--- Supplied records ---
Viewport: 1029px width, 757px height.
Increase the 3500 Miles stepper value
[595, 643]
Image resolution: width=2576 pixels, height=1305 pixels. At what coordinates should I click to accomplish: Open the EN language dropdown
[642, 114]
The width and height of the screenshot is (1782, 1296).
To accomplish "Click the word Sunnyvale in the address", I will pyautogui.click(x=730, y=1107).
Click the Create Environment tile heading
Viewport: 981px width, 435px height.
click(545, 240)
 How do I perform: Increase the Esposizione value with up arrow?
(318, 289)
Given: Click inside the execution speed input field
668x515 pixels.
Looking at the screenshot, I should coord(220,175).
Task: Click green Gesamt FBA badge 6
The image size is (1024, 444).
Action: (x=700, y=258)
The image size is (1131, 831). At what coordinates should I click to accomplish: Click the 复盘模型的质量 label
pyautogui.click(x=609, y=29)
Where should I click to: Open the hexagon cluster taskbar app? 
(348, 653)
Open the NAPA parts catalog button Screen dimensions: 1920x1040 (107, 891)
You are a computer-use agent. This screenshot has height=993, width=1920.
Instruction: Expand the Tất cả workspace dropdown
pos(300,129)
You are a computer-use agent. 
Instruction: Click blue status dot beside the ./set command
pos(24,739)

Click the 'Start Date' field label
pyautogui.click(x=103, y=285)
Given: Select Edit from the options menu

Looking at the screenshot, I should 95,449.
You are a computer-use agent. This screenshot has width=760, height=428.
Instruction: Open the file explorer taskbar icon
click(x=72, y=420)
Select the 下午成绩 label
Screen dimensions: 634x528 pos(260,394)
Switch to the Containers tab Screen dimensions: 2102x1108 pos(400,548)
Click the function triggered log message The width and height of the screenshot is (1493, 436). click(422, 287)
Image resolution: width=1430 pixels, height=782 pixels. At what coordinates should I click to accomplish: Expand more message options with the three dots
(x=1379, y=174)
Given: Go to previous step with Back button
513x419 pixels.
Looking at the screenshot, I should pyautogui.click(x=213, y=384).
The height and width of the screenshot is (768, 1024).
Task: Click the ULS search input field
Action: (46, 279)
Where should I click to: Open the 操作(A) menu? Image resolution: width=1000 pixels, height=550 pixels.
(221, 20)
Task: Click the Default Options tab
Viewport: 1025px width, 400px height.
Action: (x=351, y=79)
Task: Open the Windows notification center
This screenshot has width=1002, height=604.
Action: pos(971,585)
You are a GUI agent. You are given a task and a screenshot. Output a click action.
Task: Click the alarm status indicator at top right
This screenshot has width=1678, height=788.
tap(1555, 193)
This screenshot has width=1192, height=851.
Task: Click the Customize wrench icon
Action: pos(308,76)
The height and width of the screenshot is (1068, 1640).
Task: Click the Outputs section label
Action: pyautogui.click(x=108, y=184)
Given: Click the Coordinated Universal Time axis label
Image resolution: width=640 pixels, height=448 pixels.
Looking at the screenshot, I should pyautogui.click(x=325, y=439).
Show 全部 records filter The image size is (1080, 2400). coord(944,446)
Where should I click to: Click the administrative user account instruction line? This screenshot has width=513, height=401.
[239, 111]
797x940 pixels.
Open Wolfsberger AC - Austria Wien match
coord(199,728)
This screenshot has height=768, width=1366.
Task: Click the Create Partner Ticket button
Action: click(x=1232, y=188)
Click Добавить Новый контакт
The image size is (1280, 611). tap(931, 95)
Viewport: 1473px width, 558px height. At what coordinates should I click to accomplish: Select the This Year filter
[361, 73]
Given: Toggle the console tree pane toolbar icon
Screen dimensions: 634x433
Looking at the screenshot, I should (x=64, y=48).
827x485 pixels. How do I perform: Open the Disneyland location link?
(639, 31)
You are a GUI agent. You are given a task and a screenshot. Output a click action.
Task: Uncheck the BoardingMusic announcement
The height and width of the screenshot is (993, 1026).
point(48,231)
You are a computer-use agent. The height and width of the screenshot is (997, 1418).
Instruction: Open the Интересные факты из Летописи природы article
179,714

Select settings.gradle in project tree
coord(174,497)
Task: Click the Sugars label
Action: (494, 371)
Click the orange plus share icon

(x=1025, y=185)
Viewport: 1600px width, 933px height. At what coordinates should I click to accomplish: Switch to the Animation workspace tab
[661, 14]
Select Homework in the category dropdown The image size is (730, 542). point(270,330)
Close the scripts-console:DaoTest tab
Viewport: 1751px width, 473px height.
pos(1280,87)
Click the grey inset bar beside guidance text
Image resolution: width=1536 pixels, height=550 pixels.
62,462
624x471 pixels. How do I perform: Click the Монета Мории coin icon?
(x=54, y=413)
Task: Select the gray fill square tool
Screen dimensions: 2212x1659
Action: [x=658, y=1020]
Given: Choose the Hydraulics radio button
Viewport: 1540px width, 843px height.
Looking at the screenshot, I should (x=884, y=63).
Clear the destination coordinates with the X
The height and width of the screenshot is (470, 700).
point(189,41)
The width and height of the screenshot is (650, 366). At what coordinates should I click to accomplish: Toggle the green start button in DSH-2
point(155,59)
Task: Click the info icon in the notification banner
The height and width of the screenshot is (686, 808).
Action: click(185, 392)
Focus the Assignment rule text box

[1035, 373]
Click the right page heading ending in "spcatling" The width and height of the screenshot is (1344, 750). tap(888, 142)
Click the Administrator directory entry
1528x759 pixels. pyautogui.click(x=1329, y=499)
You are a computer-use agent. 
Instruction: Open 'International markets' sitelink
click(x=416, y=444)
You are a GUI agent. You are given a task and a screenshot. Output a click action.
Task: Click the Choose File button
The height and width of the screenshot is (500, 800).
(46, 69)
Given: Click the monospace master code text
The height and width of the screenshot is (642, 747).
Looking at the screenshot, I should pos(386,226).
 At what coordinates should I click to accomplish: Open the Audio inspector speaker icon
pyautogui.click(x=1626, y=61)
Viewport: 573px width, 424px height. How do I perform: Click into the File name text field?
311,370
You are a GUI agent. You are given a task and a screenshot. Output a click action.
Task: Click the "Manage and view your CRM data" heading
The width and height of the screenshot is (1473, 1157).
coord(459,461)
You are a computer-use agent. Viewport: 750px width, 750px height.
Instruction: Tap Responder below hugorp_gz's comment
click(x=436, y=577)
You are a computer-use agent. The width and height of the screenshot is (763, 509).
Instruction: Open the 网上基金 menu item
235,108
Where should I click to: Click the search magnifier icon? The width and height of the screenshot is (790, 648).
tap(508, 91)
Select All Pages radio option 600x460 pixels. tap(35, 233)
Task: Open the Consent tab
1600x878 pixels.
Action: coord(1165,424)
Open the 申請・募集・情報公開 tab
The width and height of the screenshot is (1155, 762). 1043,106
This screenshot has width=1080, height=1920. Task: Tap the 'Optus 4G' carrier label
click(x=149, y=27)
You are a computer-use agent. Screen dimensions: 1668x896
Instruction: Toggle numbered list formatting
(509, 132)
---
* Goal of the exercise *
Set all of the entries down again, exactly as they were given.

* Your response *
Viewport: 1029px width, 757px height.
Increase the 3500 Miles stepper value
[595, 643]
Image resolution: width=2576 pixels, height=1305 pixels. At what coordinates should I click to accomplish: Open the EN language dropdown
[642, 114]
The width and height of the screenshot is (1782, 1296).
To accomplish "Click the word Sunnyvale in the address", I will pyautogui.click(x=730, y=1107).
Click the Create Environment tile heading
Viewport: 981px width, 435px height.
click(545, 240)
 How do I perform: Increase the Esposizione value with up arrow?
(318, 289)
Given: Click inside the execution speed input field
668x515 pixels.
Looking at the screenshot, I should coord(220,175).
Task: Click green Gesamt FBA badge 6
The image size is (1024, 444).
Action: (x=700, y=258)
The image size is (1131, 831). At what coordinates should I click to accomplish: Click the 复盘模型的质量 label
pyautogui.click(x=609, y=29)
Where should I click to: Open the hexagon cluster taskbar app? 
(348, 653)
Open the NAPA parts catalog button Screen dimensions: 1920x1040 (107, 891)
You are a computer-use agent. This screenshot has height=993, width=1920.
Instruction: Expand the Tất cả workspace dropdown
pos(300,129)
You are a computer-use agent. 
Instruction: Click blue status dot beside the ./set command
pos(24,739)

Click the 'Start Date' field label
pyautogui.click(x=103, y=285)
Given: Select Edit from the options menu

Looking at the screenshot, I should 95,449.
You are a computer-use agent. This screenshot has width=760, height=428.
Instruction: Open the file explorer taskbar icon
click(x=72, y=420)
Select the 下午成绩 label
Screen dimensions: 634x528 pos(260,394)
Switch to the Containers tab Screen dimensions: 2102x1108 pos(400,548)
Click the function triggered log message The width and height of the screenshot is (1493, 436). click(422, 287)
Image resolution: width=1430 pixels, height=782 pixels. At what coordinates should I click to accomplish: Expand more message options with the three dots
(x=1379, y=174)
Given: Go to previous step with Back button
513x419 pixels.
Looking at the screenshot, I should pyautogui.click(x=213, y=384).
The height and width of the screenshot is (768, 1024).
Task: Click the ULS search input field
Action: (46, 279)
Where should I click to: Open the 操作(A) menu? Image resolution: width=1000 pixels, height=550 pixels.
(221, 20)
Task: Click the Default Options tab
Viewport: 1025px width, 400px height.
Action: (x=351, y=79)
Task: Open the Windows notification center
This screenshot has width=1002, height=604.
Action: pos(971,585)
You are a GUI agent. You are given a task and a screenshot. Output a click action.
Task: Click the alarm status indicator at top right
This screenshot has width=1678, height=788.
tap(1555, 193)
This screenshot has width=1192, height=851.
Task: Click the Customize wrench icon
Action: pos(308,76)
The height and width of the screenshot is (1068, 1640).
Task: Click the Outputs section label
Action: pyautogui.click(x=108, y=184)
Given: Click the Coordinated Universal Time axis label
Image resolution: width=640 pixels, height=448 pixels.
Looking at the screenshot, I should pyautogui.click(x=325, y=439).
Show 全部 records filter The image size is (1080, 2400). coord(944,446)
Where should I click to: Click the administrative user account instruction line? This screenshot has width=513, height=401.
[239, 111]
797x940 pixels.
Open Wolfsberger AC - Austria Wien match
coord(199,728)
This screenshot has height=768, width=1366.
Task: Click the Create Partner Ticket button
Action: click(x=1232, y=188)
Click Добавить Новый контакт
The image size is (1280, 611). tap(931, 95)
Viewport: 1473px width, 558px height. At what coordinates should I click to accomplish: Select the This Year filter
[361, 73]
Given: Toggle the console tree pane toolbar icon
Screen dimensions: 634x433
Looking at the screenshot, I should (x=64, y=48).
827x485 pixels. How do I perform: Open the Disneyland location link?
(639, 31)
You are a GUI agent. You are given a task and a screenshot. Output a click action.
Task: Uncheck the BoardingMusic announcement
The height and width of the screenshot is (993, 1026).
point(48,231)
You are a computer-use agent. The height and width of the screenshot is (997, 1418).
Instruction: Open the Интересные факты из Летописи природы article
179,714

Select settings.gradle in project tree
coord(174,497)
Task: Click the Sugars label
Action: (494, 371)
Click the orange plus share icon

(x=1025, y=185)
Viewport: 1600px width, 933px height. At what coordinates should I click to accomplish: Switch to the Animation workspace tab
[661, 14]
Select Homework in the category dropdown The image size is (730, 542). point(270,330)
Close the scripts-console:DaoTest tab
Viewport: 1751px width, 473px height.
pos(1280,87)
Click the grey inset bar beside guidance text
Image resolution: width=1536 pixels, height=550 pixels.
62,462
624x471 pixels. How do I perform: Click the Монета Мории coin icon?
(x=54, y=413)
Task: Select the gray fill square tool
Screen dimensions: 2212x1659
Action: [x=658, y=1020]
Given: Choose the Hydraulics radio button
Viewport: 1540px width, 843px height.
Looking at the screenshot, I should (x=884, y=63).
Clear the destination coordinates with the X
The height and width of the screenshot is (470, 700).
point(189,41)
The width and height of the screenshot is (650, 366). At what coordinates should I click to accomplish: Toggle the green start button in DSH-2
point(155,59)
Task: Click the info icon in the notification banner
The height and width of the screenshot is (686, 808).
Action: click(185, 392)
Focus the Assignment rule text box

[1035, 373]
Click the right page heading ending in "spcatling" The width and height of the screenshot is (1344, 750). tap(888, 142)
Click the Administrator directory entry
1528x759 pixels. pyautogui.click(x=1329, y=499)
You are a computer-use agent. 
Instruction: Open 'International markets' sitelink
click(x=416, y=444)
You are a GUI agent. You are given a task and a screenshot. Output a click action.
Task: Click the Choose File button
The height and width of the screenshot is (500, 800).
(46, 69)
Given: Click the monospace master code text
The height and width of the screenshot is (642, 747).
Looking at the screenshot, I should pos(386,226).
 At what coordinates should I click to accomplish: Open the Audio inspector speaker icon
pyautogui.click(x=1626, y=61)
Viewport: 573px width, 424px height. How do I perform: Click into the File name text field?
311,370
You are a GUI agent. You are given a task and a screenshot. Output a click action.
Task: Click the "Manage and view your CRM data" heading
The width and height of the screenshot is (1473, 1157).
coord(459,461)
You are a computer-use agent. Viewport: 750px width, 750px height.
Instruction: Tap Responder below hugorp_gz's comment
click(x=436, y=577)
You are a computer-use agent. The width and height of the screenshot is (763, 509).
Instruction: Open the 网上基金 menu item
235,108
Where should I click to: Click the search magnifier icon? The width and height of the screenshot is (790, 648).
tap(508, 91)
Select All Pages radio option 600x460 pixels. tap(35, 233)
Task: Open the Consent tab
1600x878 pixels.
Action: coord(1165,424)
Open the 申請・募集・情報公開 tab
The width and height of the screenshot is (1155, 762). 1043,106
This screenshot has width=1080, height=1920. Task: Tap the 'Optus 4G' carrier label
click(x=149, y=27)
You are a computer-use agent. Screen dimensions: 1668x896
Instruction: Toggle numbered list formatting
(509, 132)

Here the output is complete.